Thursday, August 30, 2007


Urban spaces - outside Sweet Mother's KitchenI've been a bit quiet here, but a bit busy elsewhere around the blogosphere. Every now and then on Texture I get the chance to write about something other than cocktails, art, theatre and breakfast, and cover the sort of issues that I normally do here on WellUrban. The most recent example is this article about what makes good urban space, inspired by the upcoming IntensCITY week.

I've tried to make up for my slackness on the Wellingtonista (apart from participating in Wellingtonista drinking social activities, of course) by writing a quick introduction to this year's mayoral campaign. Someone's campaign seems to have got off on completely the wrong foot with one Wellingtonista "Gramma Nazi", though.

I should update my original article about the imaginary ArcHaus tower, but for the moment I've just left a quick note on SkyscraperCity to say that I've heard where this was intended to go: the car yard on the corner of Ghuznee and Leeds St. That's the sort of place where I'd imagine 5-6 storeys to be highly appropriate, but 18?!


At 11:03 pm, September 01, 2007, Anonymous Anonymous said...

Tom, if things are a bit quiet and you need something to do between drinks, take a look at the distressing pseudo Victorian muck that been built on Aro street recently. This this really what the community and WCC urban designers really want? Sad. Oh for some decent contemporary houses.

At 11:19 am, September 02, 2007, Blogger Tom said...

It's been a few months since I was last there, but I know the sort of thing you're talking about.

"This this really what the community and WCC urban designers really want?"

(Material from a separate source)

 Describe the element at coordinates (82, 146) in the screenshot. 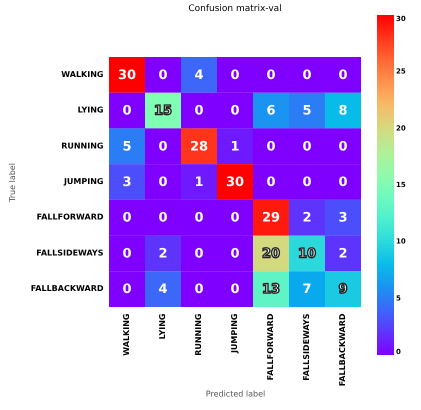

I don't think that it's what anyone in particular wants. The sort of pseudo-historical tosh that gets built in "character" suburbs is usually a sad compromise between the desires of old residents, new residents, planners, heritage advocates, architects and developers, and it ends up pleasing no-one. Too often what the "community" (as if there were a single community in a place like Aro Valey) wants is for nothing to change: they've got their comfortable piece of town cornered, and they don't want anyone else moving in to spoil the "character" (which too often is a code word for "property values").

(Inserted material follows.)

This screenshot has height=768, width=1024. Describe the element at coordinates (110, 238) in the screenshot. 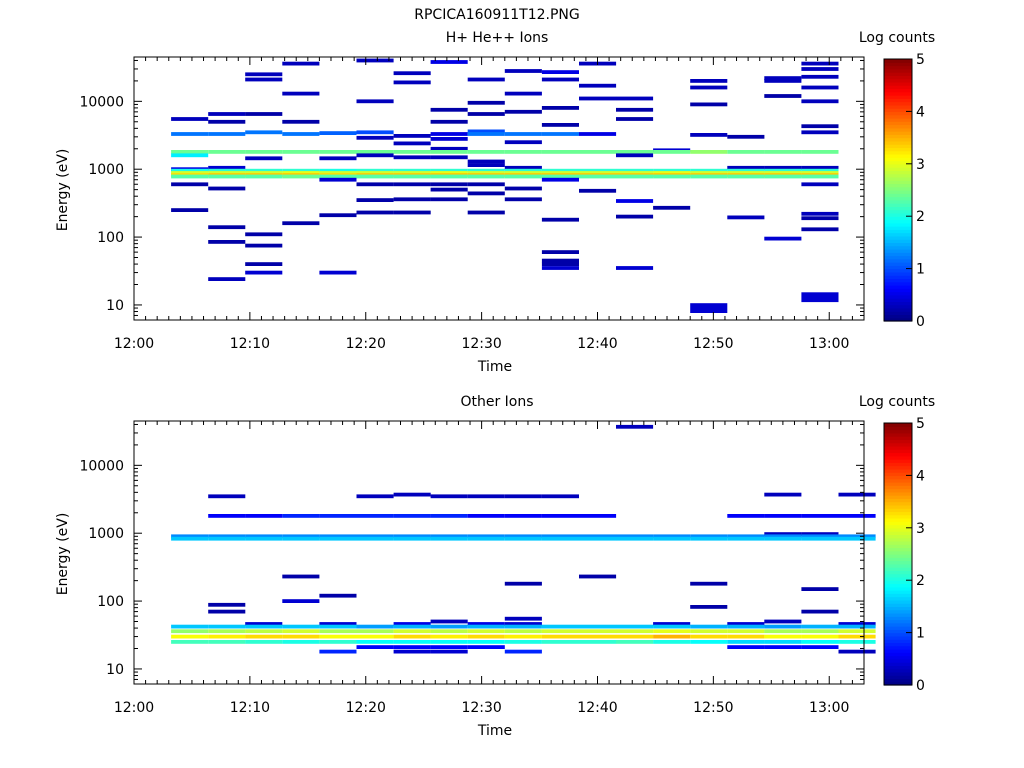

I see `y-tick-label: 100` at that location.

"Oh for some decent contemporary houses."

Exactly. I really quite like the John Mills-designed house in Epuni St, though I'd prefer more emphasis on multi-family housing. It is possible to build at medium densities in a contemporary style, retaining the essential qualities (scale, proportions, complexity and adaptability) of earlier eras without resorting to embarrassing pastiche. But so often, an unholy alliance of over-literal character rules, NIMBYism and cheapskate developers results in just that.